Copy the discussion of high-frequency trading from the words "So You'd Like" through "traditional market makers.", changing "parasites" to "predators".

Reading passage »

○ ○ ○ ○ ○ ○ ○

Volatility, a measure of the extent to which a share’s price jumps around, is about half what it was a few years ago. By seeking out price disparities across assets and exchanges, speed traders ensure that when things do get out of whack, they’re quickly brought back into harmony. As a result, they tamp down volatility, suffocating their two most common strategies: market making and statistical arbitrage.

These are all good things, aren't they? I mean, isn't the whole point of a stock exchange to let the market efficiently find the "actual" value of a given stock?

It doesn't sound like "the fall of HFT" so much as it sounds like "HFT has made arbitrage less profitable, because it works as intended."
posted by ook at 11:11 AM on July 30, 2013 [21 favorites]


Why its almost like capitalism has killed the capitalists.

So You'd Like a Society that Places Value on Everything: A 100-Point Checklist

Step 1: Are you sure you're as valuable as you think you are?
Steps 2 - 99: Are you really sure?
posted by jason_steakums at 11:12 AM on July 30, 2013 [16 favorites]


It's good to hear that these parasites are having a hard time. Microarbitrage serves no purpose other than to skim money out of the economy.

The big loser from HFT was not "the economy," i.e., nonfinancial sectors, but traditional market makers.

Which is not to say there might not be instability risks from HFT--there might be--but the need for every financial story to be "Wall Street rips off Main Street" is unfortunate and often misleading. Quite often its "part of Wall Street beats another part."

○ ○ ○ ○ ○ ○ ○

[Rows listed in a dataset]

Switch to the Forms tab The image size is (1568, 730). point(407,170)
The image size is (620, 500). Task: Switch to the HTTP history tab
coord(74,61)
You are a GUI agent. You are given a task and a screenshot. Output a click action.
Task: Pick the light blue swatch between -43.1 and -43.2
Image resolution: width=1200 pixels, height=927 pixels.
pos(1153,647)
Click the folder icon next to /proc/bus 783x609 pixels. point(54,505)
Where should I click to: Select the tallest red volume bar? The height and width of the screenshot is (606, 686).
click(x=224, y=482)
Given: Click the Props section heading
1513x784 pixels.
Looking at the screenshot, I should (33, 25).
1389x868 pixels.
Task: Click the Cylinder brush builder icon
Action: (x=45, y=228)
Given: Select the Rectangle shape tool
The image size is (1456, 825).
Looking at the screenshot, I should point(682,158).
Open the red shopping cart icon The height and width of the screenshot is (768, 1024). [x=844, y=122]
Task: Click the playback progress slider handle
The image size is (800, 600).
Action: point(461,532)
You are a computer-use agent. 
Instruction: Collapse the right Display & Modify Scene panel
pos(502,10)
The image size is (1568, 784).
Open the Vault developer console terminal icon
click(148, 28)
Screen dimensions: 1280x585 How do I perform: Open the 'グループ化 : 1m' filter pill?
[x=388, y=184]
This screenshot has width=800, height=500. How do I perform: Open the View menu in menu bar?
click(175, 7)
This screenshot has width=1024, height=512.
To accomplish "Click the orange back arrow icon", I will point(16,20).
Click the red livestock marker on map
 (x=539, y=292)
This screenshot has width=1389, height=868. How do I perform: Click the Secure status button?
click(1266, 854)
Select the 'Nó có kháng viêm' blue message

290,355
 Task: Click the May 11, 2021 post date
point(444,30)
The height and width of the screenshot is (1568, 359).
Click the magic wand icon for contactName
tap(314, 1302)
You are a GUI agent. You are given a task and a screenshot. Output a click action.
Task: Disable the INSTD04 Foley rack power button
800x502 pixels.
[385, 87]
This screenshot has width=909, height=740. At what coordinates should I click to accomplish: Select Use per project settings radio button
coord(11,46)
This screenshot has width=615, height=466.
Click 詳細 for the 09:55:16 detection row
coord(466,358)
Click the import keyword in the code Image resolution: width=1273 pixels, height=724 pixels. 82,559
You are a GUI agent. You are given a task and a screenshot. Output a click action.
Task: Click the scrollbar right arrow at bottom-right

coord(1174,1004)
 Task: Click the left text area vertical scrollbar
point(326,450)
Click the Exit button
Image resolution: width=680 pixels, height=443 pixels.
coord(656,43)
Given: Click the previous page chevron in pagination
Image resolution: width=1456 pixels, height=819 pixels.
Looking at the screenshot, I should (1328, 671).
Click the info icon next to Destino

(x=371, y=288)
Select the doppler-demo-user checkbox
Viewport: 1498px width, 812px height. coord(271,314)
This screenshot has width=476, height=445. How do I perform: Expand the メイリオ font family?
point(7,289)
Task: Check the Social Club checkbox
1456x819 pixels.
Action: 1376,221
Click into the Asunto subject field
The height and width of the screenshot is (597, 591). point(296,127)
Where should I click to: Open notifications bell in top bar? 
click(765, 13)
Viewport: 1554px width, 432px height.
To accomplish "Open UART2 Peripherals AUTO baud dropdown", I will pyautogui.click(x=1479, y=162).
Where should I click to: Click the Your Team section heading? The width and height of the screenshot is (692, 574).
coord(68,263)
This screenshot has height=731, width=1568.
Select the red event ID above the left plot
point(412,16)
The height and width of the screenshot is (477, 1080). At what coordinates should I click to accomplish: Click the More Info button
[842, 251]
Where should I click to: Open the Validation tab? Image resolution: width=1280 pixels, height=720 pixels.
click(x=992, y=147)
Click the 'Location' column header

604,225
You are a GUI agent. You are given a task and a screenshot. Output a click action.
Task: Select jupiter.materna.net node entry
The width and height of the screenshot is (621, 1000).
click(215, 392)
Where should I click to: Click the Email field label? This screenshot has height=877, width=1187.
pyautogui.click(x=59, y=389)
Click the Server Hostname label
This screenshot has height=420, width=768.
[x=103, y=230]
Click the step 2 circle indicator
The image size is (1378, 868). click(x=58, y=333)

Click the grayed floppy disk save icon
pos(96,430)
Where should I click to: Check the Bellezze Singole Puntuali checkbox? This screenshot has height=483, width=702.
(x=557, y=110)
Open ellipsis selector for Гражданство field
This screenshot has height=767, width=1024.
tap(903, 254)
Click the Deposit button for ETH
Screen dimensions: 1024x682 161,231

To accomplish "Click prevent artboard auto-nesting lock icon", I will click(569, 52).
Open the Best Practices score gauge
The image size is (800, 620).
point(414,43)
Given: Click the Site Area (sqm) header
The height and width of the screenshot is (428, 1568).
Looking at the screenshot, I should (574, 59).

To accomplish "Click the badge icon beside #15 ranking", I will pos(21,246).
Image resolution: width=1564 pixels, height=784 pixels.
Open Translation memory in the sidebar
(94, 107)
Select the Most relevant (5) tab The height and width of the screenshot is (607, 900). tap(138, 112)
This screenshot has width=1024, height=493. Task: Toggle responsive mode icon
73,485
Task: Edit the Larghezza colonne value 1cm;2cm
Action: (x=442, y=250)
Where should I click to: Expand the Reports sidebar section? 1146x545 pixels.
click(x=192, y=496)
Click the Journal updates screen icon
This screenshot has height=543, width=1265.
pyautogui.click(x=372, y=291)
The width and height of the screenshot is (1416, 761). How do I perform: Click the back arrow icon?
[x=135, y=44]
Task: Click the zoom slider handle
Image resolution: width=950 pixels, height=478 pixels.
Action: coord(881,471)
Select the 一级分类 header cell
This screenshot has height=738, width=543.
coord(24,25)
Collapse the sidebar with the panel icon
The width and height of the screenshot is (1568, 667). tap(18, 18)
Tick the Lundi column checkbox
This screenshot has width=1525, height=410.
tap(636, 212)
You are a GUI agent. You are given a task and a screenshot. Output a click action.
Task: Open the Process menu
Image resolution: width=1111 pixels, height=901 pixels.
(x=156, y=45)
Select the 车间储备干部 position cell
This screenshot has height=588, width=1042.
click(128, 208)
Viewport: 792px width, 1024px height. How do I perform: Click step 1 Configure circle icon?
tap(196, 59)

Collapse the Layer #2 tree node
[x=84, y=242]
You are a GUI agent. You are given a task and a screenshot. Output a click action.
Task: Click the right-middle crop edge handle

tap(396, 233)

○ ○ ○ ○ ○ ○ ○

Solved exercise »
So You'd Like a Society that Places Value on Everything: A 100-Point Checklist

Step 1: Are you sure you're as valuable as you think you are?
Steps 2 - 99: Are you really sure?
posted by jason_steakums at 11:12 AM on July 30, 2013 [16 favorites]


It's good to hear that these predators are having a hard time. Microarbitrage serves no purpose other than to skim money out of the economy.

The big loser from HFT was not "the economy," i.e., nonfinancial sectors, but traditional market makers.